I liked Daft Punk, back in the day.

I’d bought their compact discs (for anyone under 30, that’s how music used to be streamed). They adorned my CD collection with quiet pride. Homework was one of those ‘of an era’ albums – tracks that defined a time and a place. But the album and the band had faded with time for me. Homework lost it impetuous and relevance and lay on the CD shelf, stacked away in the funky/house/electronic section – Groove Armanda, Underworld, Fat Boy Slim, you get the picture.

Then in 2011 (was it really that long ago?) ‘Get Lucky’ was everywhere and Trace bought the ‘Random Access Memories‘ album. Sure, I gave it a listen, but wasn’t impressed. Nothing stood out for me. It seemed like a album of mediocre tracks sandwiched around ‘Get Lucky’, a defining funk track, albeit played endlessly and to death.


Now roll forward to Friday 19th February 2016.

I stumbled upon aBBC4 documentary Daft Punk Unchained (BBC4 is what I do when there’s nothing else on and it’s late and I can’t sleep and Trace has gone to bed). It was a really rather good doc explaining the backstory to the album’s tracks, the length they went to in conceiving and recording it, even a bit of an expose of the boys in the band, behind the masks, behind the robot helmets. Muso nerds across the country applauded, and like me I’m sure, dusted down their compact disc copy of Random Access Memories and re-spun it in the morning.

All well and good. No harm done.

The following week, Random Access Memories was on repeat. I didn’t listen to anything else. I work to music and I travel to music, so Daft Punk was there for me, constantly – Monday working from home, Wednesday on the train to London, Thursday on the early evening train home.

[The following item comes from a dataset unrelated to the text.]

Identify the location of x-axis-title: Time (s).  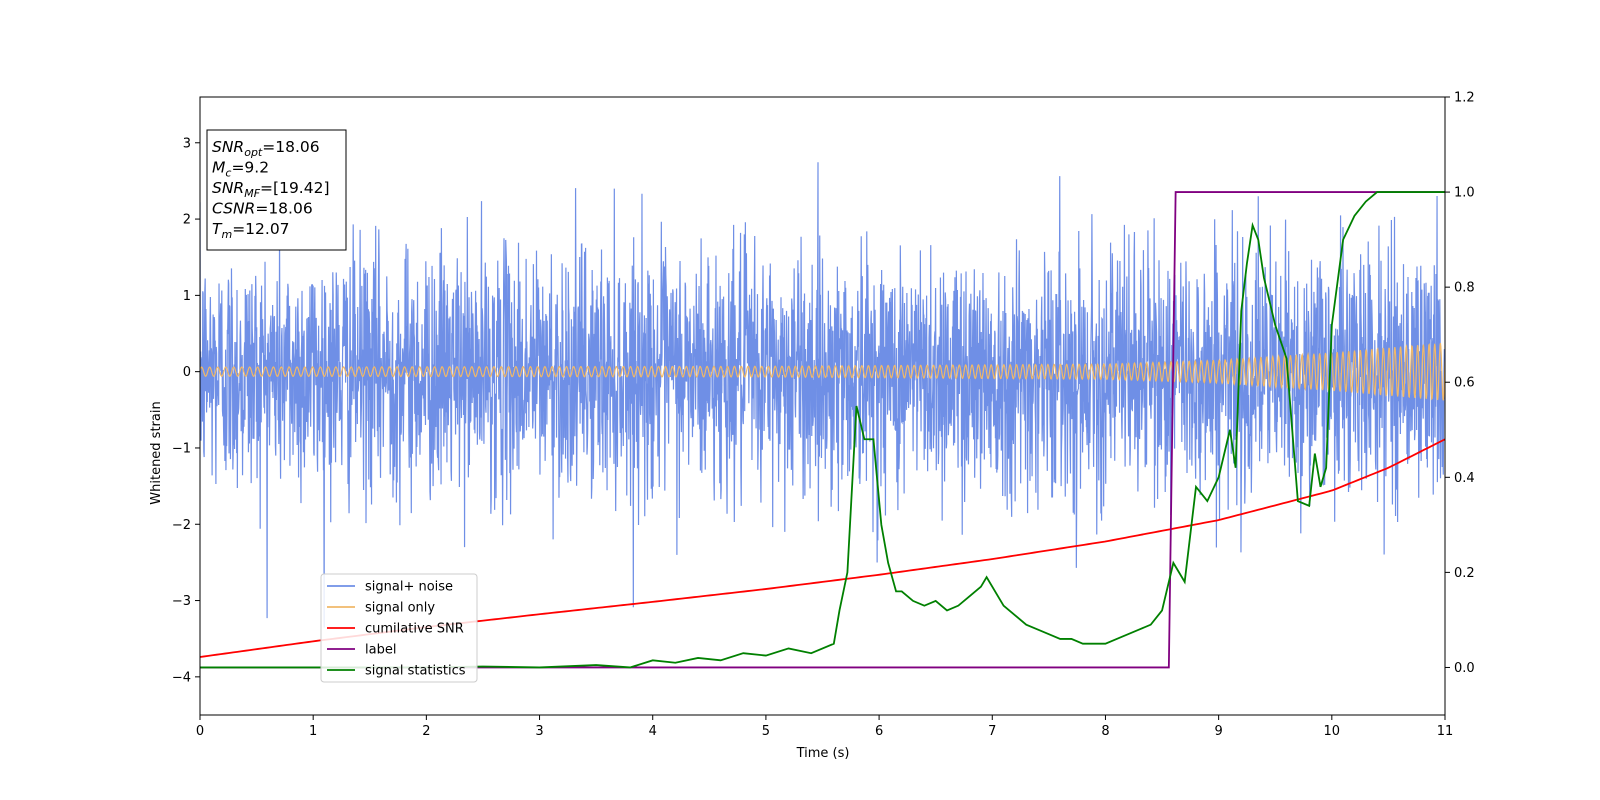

Lose Yourself to Dance‘  got repeated, repeat plays. It stuck in my head. It struck an optimistic, upbeat, hopeful chord in me. It sounded way better than ‘Get Lucky’ and that week I bored a few people extolling it’s virtues.

On Friday 26th February I went to the gym around 8.30am – as was my newly found want – morning gym sessions before work. I asked Ben, the gym man, for it on the sound system. I bored him with how good it was. It upped my pace on the cross trainer.

It was Friday. It was going to be a good day.

One meeting in the office under my belt and I drove Izzy’s Mini (she’d named it ‘Mario’) to the train station to my next meeting in Leeds. I called Trace suggesting we had some QT tomorrow, Saturday, unusual, she replied, but let’s. I took my seat on the Virgin train to Leeds, lowered the table, got out my Macbook and cranked up ‘Lose Yourself to Dance’ in my earphones to do some prep work for the meeting ahead.

My phone rang. It was Trace.

The signal cut. I started to text her ‘I’m on the train, call u back’ (thinking, ‘she knows I don’t like talking on trains…’). But then she called again, the phone vibrating in my hand. I pulled my earphones out and swiped to answer.

“I need you to come home, now. Right now. Something’s… Izzy and Beth are dead. They’re dead. Come home now, please. Come home. Get a cab. Just come home.”